RECORDS SUPPLIED =>
╭──
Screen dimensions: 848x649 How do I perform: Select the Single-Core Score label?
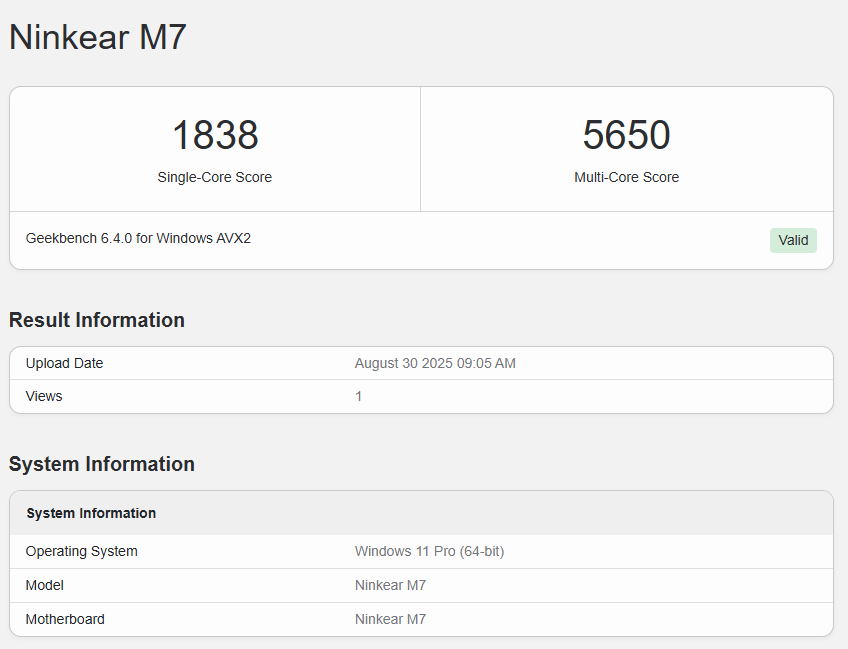[215, 177]
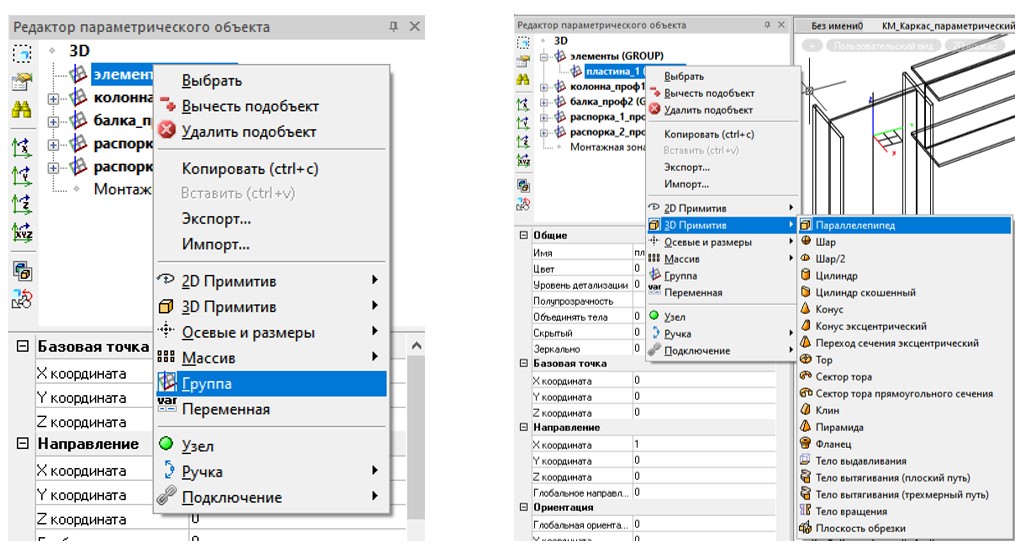Collapse the Общие properties section
The height and width of the screenshot is (553, 1023).
(x=523, y=235)
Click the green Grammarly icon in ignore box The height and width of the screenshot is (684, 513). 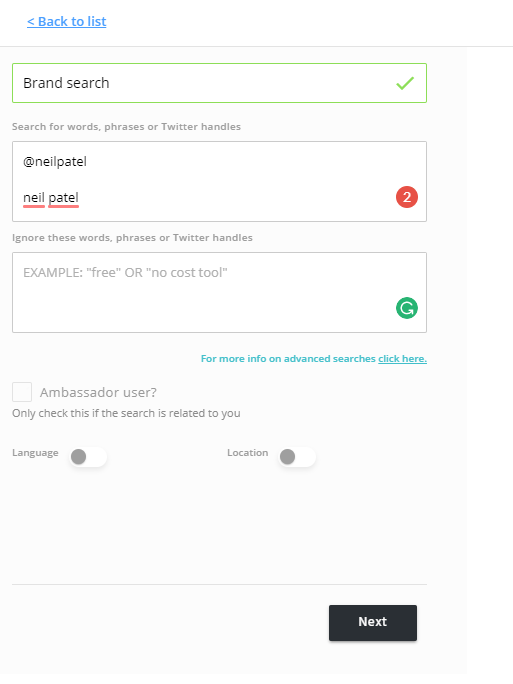click(x=407, y=308)
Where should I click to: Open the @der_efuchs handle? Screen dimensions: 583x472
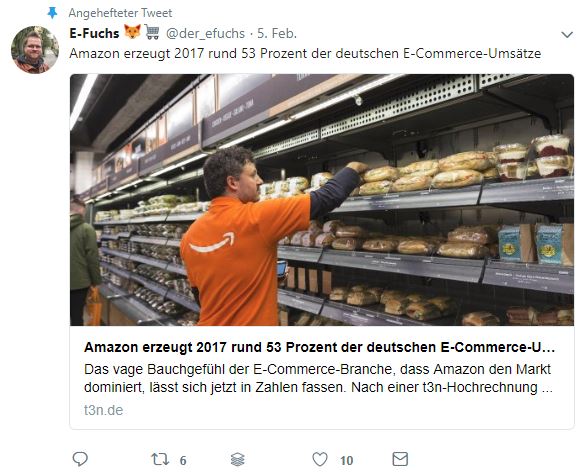click(205, 33)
╰──
INSTRUCTIONS FOR THE TASK =>
A word-for-word repeat is expected of the lines from the one with "Where should I" to the end of the data, both included; pictures are not part of it.

RESPONSE FOR THIS EXERCISE =>
Where should I click to: Open the @der_efuchs handle? Screen dimensions: 583x472
click(205, 33)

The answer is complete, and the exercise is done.